Crimes like Enron are actually a form of retroactive slavery which is a crime that most people put in the heinous category. Employees worked and then contributed money to their 401k plan to store value that they needed for later life. Enron later stole the money that they worked for meaning that employees were working part-time to earn money not for themselves, but for their masters and they had no knowledge of it. The use of the term slavery fits because people’s labor was set up to benefit only those that controlled the system in a direct monetary sense.

I fail to see the difference between an unarmed guy breaking into my home with intent to steal my jewelry, and an unarmed guy breaking into my checking account with intent to steal my money. In fact, I’m actually more terrified of the latter because he could easily leave me penniless, in a matter of seconds, whereas the burgular cannot. I’ve been a victim of both identity fraud and repeated burgularies. Both kinds of crimes are highly stressful, harrowing, and violate one’s self of security. So I think they should be treated similarly.

Weighing the “fear” evoked from one kind of crime to another is meaningless in this discussion, anyway. The idea of someone holding me hostage and repeatedly raping me is far more scarier than him/her murdering me in cold blood. But I don’t think first-degree murder should take a backseat to false imprisonment and rape.

I think it’s only fair that if people want a “three strikes” policy towards certain non-violent felonies, they include serious white-collar crimes. So if Martha Stewart gets caught redhanded two more times, her butt is going to jail for life. I personally don’t agree with three-strikes, but I’m all for fairness and consistency.

The fact that the former can easily cause the latter (for the obvious reason that destitution forces people to live in crime pits) negates that distinction when white-collar crime reaches that point, IMO.

I think most people can agree that violence or the direct threat of violence are worse than theft by itself. We’d agree that the mugger who takes $100 from you at gunpoint should get a worse punishment than either the pickpocket who takes $100 or the petty corporate criminal that somehow takes $100 from you.
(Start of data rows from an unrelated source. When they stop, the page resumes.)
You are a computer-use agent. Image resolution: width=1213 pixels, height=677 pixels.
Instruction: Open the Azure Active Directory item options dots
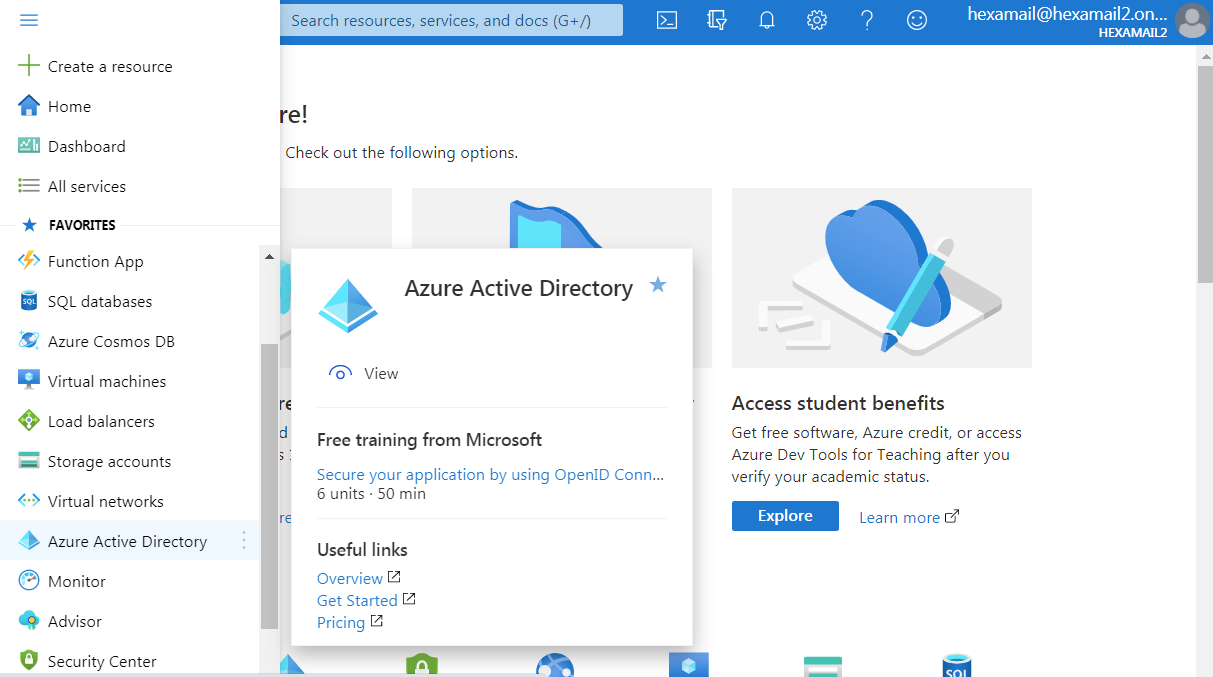point(244,541)
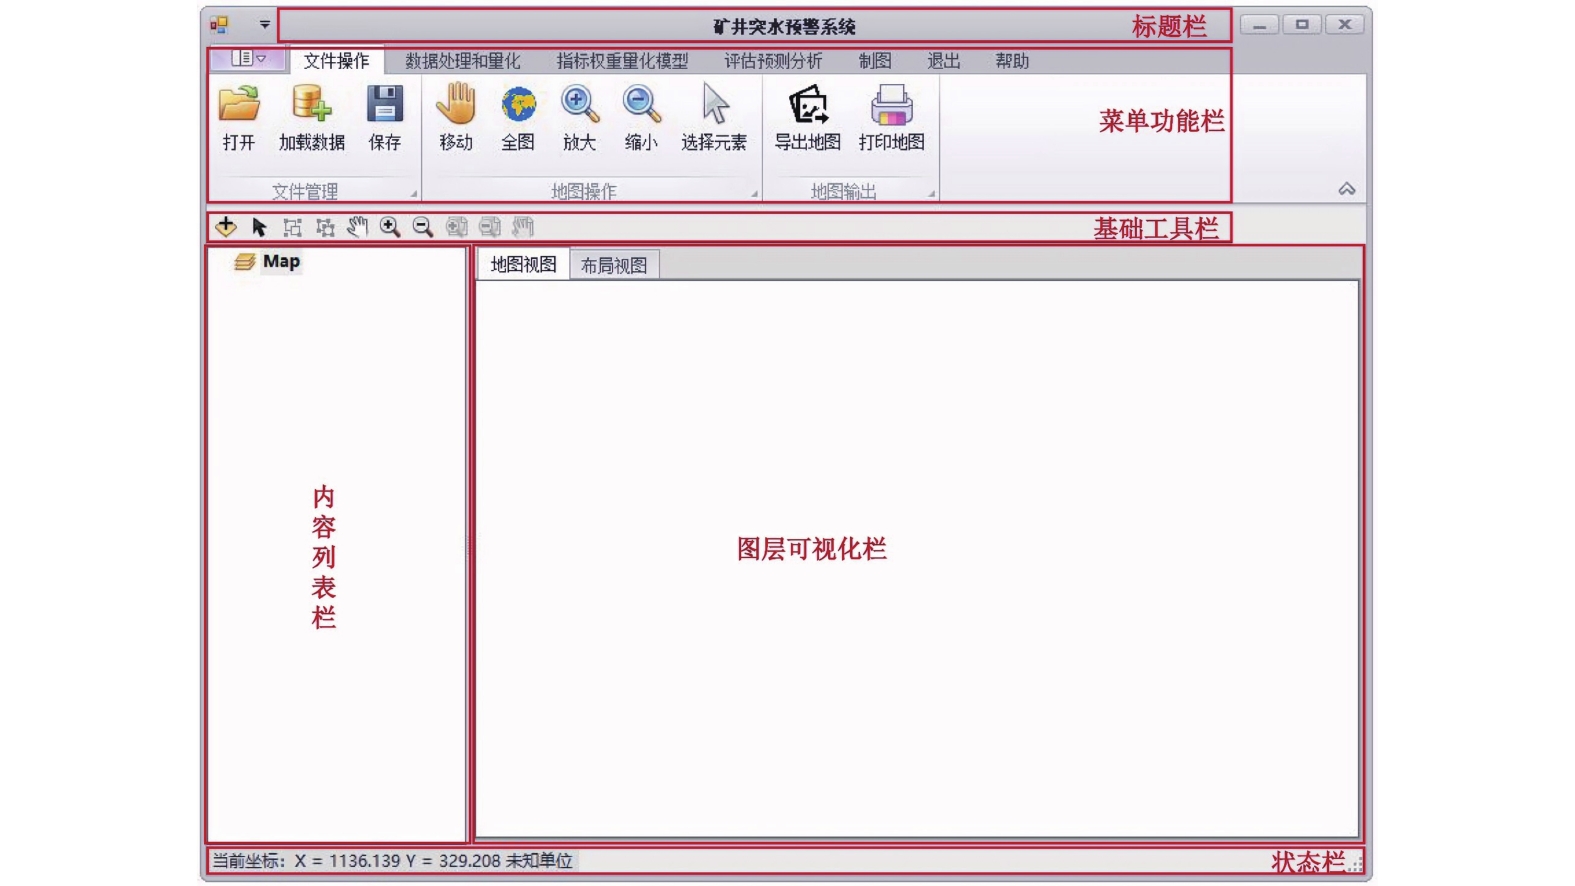Open the quick access toolbar dropdown arrow
This screenshot has height=886, width=1575.
[265, 24]
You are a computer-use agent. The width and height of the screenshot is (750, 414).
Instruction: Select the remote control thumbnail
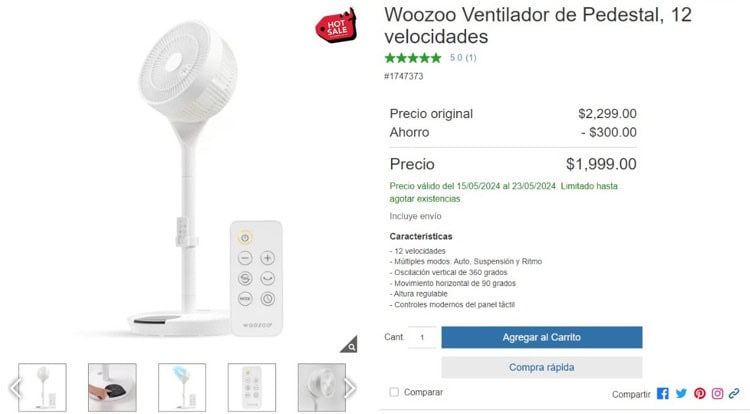coord(252,387)
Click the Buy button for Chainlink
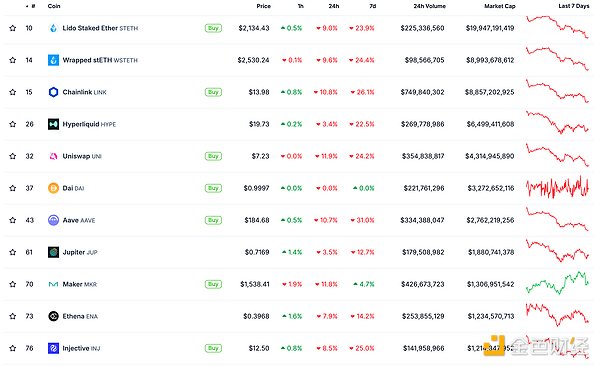Screen dimensions: 600x367 (x=213, y=92)
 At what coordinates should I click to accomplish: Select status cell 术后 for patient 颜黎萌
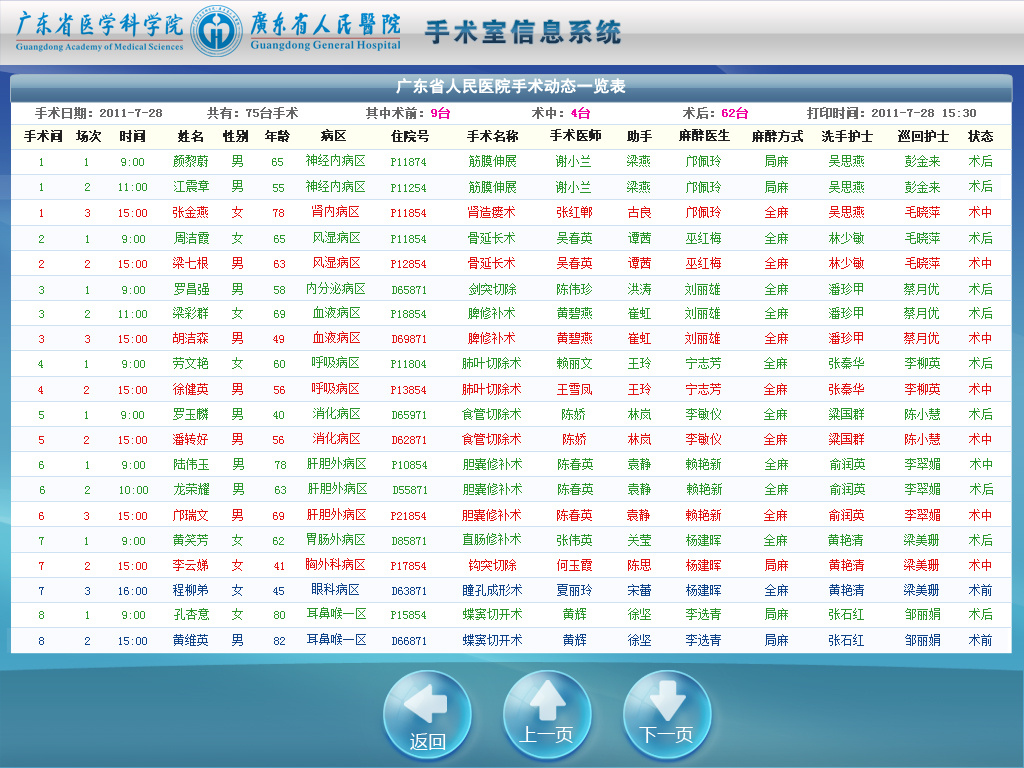(x=982, y=162)
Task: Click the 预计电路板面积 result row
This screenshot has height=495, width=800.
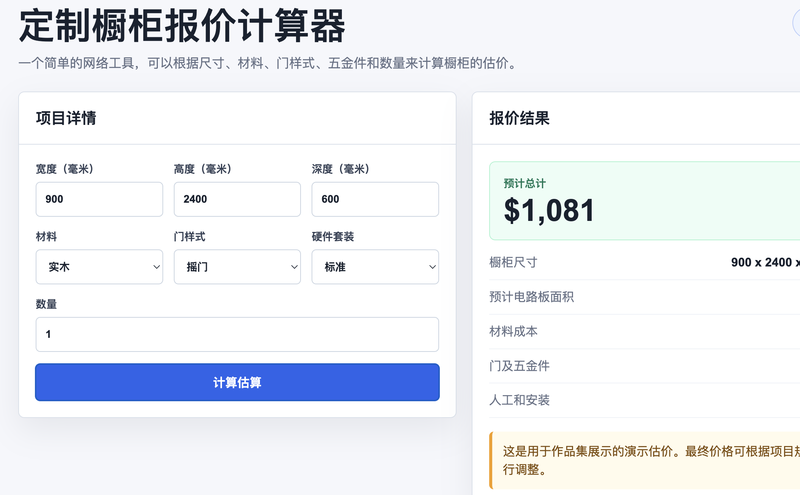Action: 644,297
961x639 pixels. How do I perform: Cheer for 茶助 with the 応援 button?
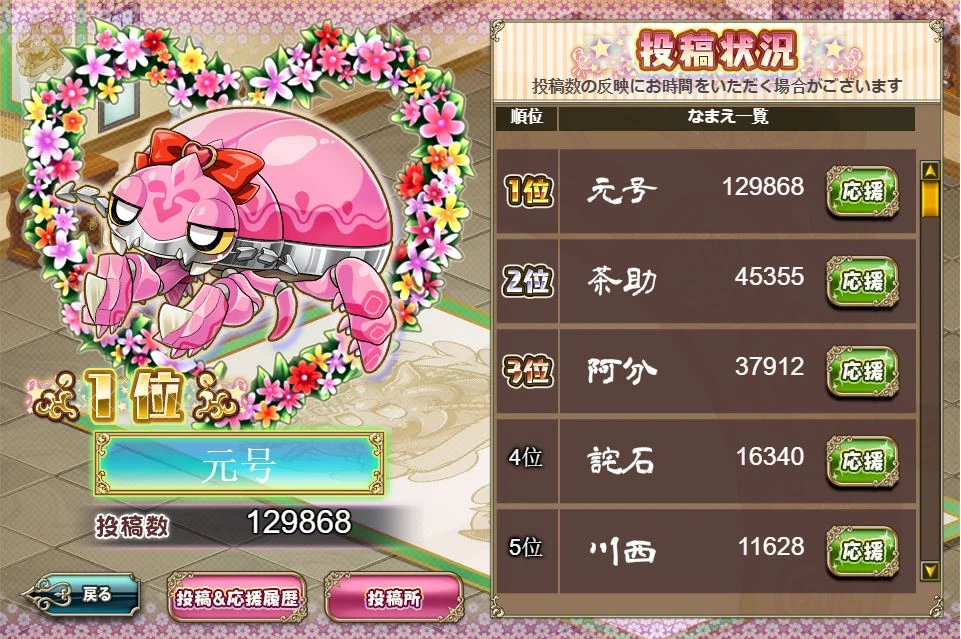coord(863,282)
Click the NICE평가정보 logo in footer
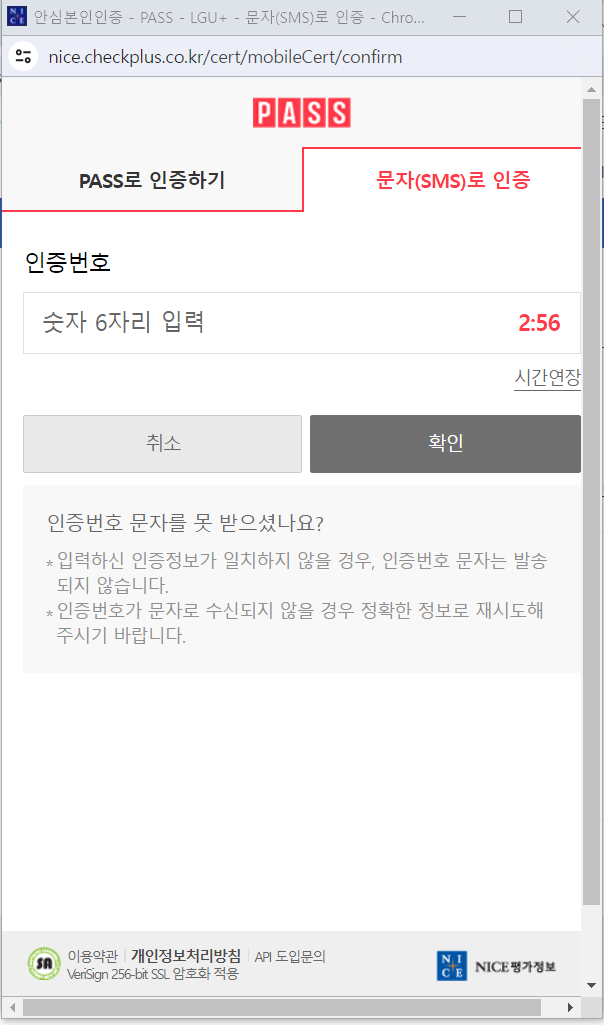 [496, 966]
But some white-collar crime operates on a massive scale (not all, or even most, I’d guess, there’s a trend in this thread to see all WCC in terms of Enron, while all other crimes are in terms of petty thieves. Is it right that Schilling gets a lesser punishment than Gotti or Bundy?) . The question becomes, how do we scale up the punishment for non-violent crimes? How do we punish the con artist who steals millions more than the con artist who steals a couple thousand? Should we? Is the lesser criminal really “better” than the corporate crook, or did he just not have the same opportunities?

The real point of prison, more than deterrence, rehabilitation, or retribution, is simply to get the criminals away from the law abiding public for a time. Once caught, a spectacular white collar criminal will likely never have the opportunity to steal in such a manner again. His career is ruined (who would hire him? And where applicable his actions can be curtailed by law), and most of his assets should be seized to pay off his debtors. He can’t simply walk out on the street and start ripping off investors again, the way a rapist may start looking for a new victim.

Assuming that all possible efforts are made to seize and return the stolen funds, I don’t have much of a problem with shorter sentences for all non-violent crimes. As for “club fed” type prisons, I think that the type of prison one goes to should be based on the risk of escape, not the crime per se. If corporate criminals are really less likely than rapists and drug dealers to try and escape (which is an assumption I wouldn’t mind seeing backed up by actually data), then I don’t really see the problem with putting them in minimum security prisons.